# [Texte extrait]

Mélancolie souveraine et odyssée cinématographique, Arman Méliès réussit un disque d’orfèvre à la beauté glacée.


Entamer une chronique du troisième album d’Arman Méliès alors qu’il fait soleil dehors et que les bleus viennent d’éliminer les joueurs de la Seleçao en quart de finale de la Coupe du Monde, pourrait revenir à s’infliger des tortures volontaires ! En apparence seulement, car s’il est vrai que son univers feutré tranche radicalement avec l’exubérance et la liesse de ces derniers jours, il s’avère être un compagnon de route idéal pendant les heures creuses, celles passées à ranger son appartement ou à rêvasser devant des photos de vacances. Un album à apprécier dans la quiétude du dimanche donc, quand l’esprit serein peut enfin s’attarder sur les mille nuances qui composent son ambiance clair-obscur.

Odyssée chatoyante, Les Tortures Volontaires consacrent l’écriture d’un songwriter magicien ayant digéré les influences indie-rock de son ex-groupe eNola pour aller flirter seul vers la pop, voire le post-rock orchestral où les arrangements millimétrés et les déploiements crescendo finissent par donner le vertige comme chez Mercury Rev ou Lambchop. Pourtant, loin de s’enfermer dans le format « symphonie pop miniature », Arman Méliès préfère suivre une narration plus cinématographique. Derrière des titres instrumentaux comme « Roma Troma » et plus loin « Le retour des caravelles » qui rappellent le chabadabada d’Un Homme et Une Femme, il y a un hommage discret aux bandes originales de Nino Rota et Ennio Morricone tout comme on pourrait déceler, aussi, une petite révérence face aux grands arrangeurs des années 60, Michel Legrand ou André Popp.

# [Consigne A]
Selon la critique d'album, quel était le nom de l'ancien groupe d'Arman Méliès ?
# [Consigne B]
Renvoyez le passage de la critique d'album qui commence à "Odyssée chatoyante, Les" et se termine à "ou André Popp.".
# [Consigne C]
Pour chaque affirmation, dites par oui ou par non si elle concorde avec la critique d'album, en citant les mots décisifs du texte. (i) Arman Méliès a fait partie du groupe eNola. (ii) « Roma Troma » est un titre chanté. (iii) La critique recommande d'écouter l'album dans la quiétude du dimanche.
Les enregistrements qui suivent ne sont pas nécessaires.

Enregistrements de localisation d'éléments
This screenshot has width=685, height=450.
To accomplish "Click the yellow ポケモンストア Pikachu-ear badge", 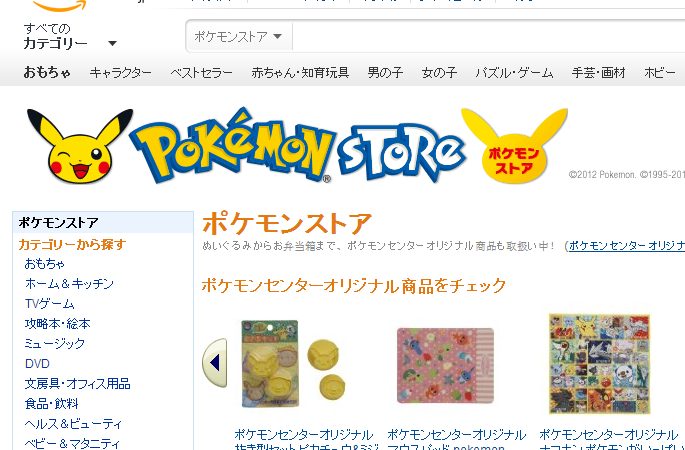I will [514, 146].
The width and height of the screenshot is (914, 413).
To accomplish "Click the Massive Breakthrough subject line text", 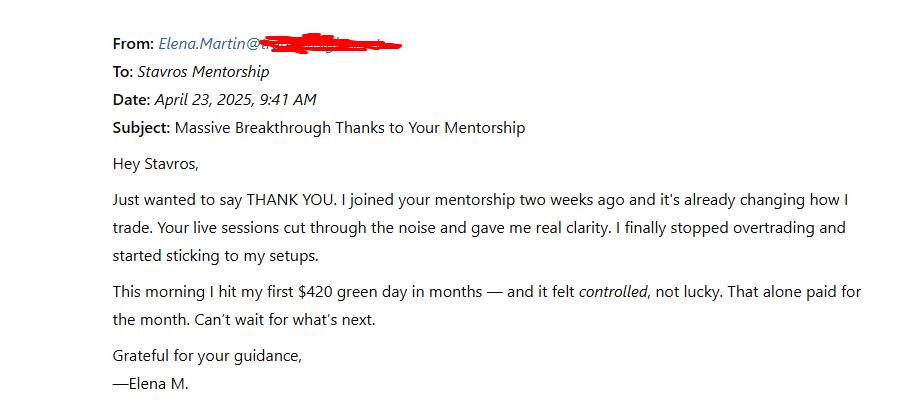I will pos(350,128).
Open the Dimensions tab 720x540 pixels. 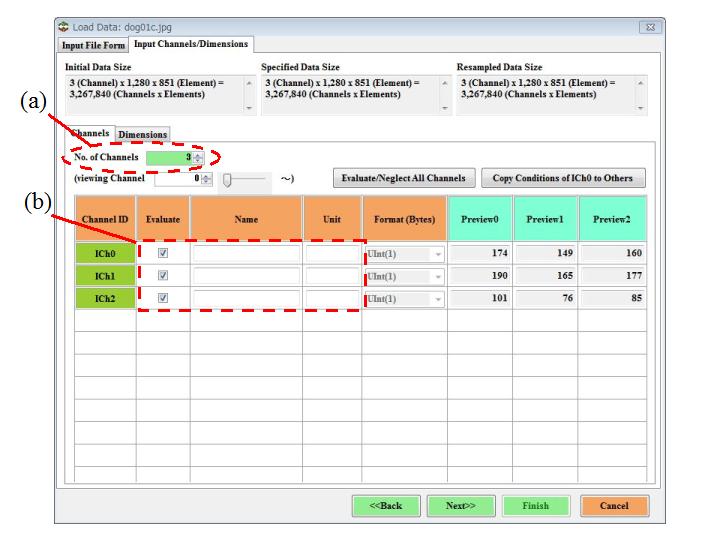click(143, 135)
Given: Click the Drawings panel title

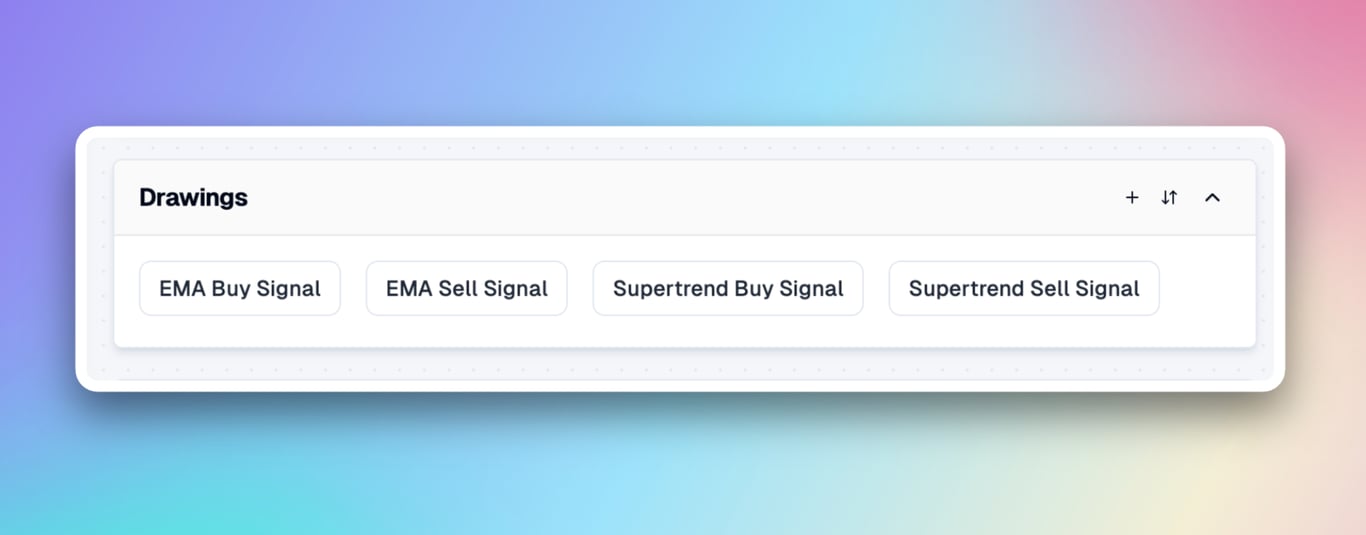Looking at the screenshot, I should (193, 198).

# [Réponse complète A]
Son ancien groupe s'appelait eNola.

# [Réponse complète B]
Odyssée chatoyante, Les Tortures Volontaires consacrent l’écriture d’un songwriter magicien ayant digéré les influences indie-rock de son ex-groupe eNola pour aller flirter seul vers la pop, voire le post-rock orchestral où les arrangements millimétrés et les déploiements crescendo finissent par donner le vertige comme chez Mercury Rev ou Lambchop. Pourtant, loin de s’enfermer dans le format « symphonie pop miniature », Arman Méliès préfère suivre une narration plus cinématographique. Derrière des titres instrumentaux comme « Roma Troma » et plus loin « Le retour des caravelles » qui rappellent le chabadabada d’Un Homme et Une Femme, il y a un hommage discret aux bandes originales de Nino Rota et Ennio Morricone tout comme on pourrait déceler, aussi, une petite révérence face aux grands arrangeurs des années 60, Michel Legrand ou André Popp.

# [Réponse complète C]
(i) Oui : "son ex-groupe eNola".
(ii) Non : "des titres instrumentaux comme « Roma Troma »".
(iii) Oui : "Un album à apprécier dans la quiétude du dimanche donc".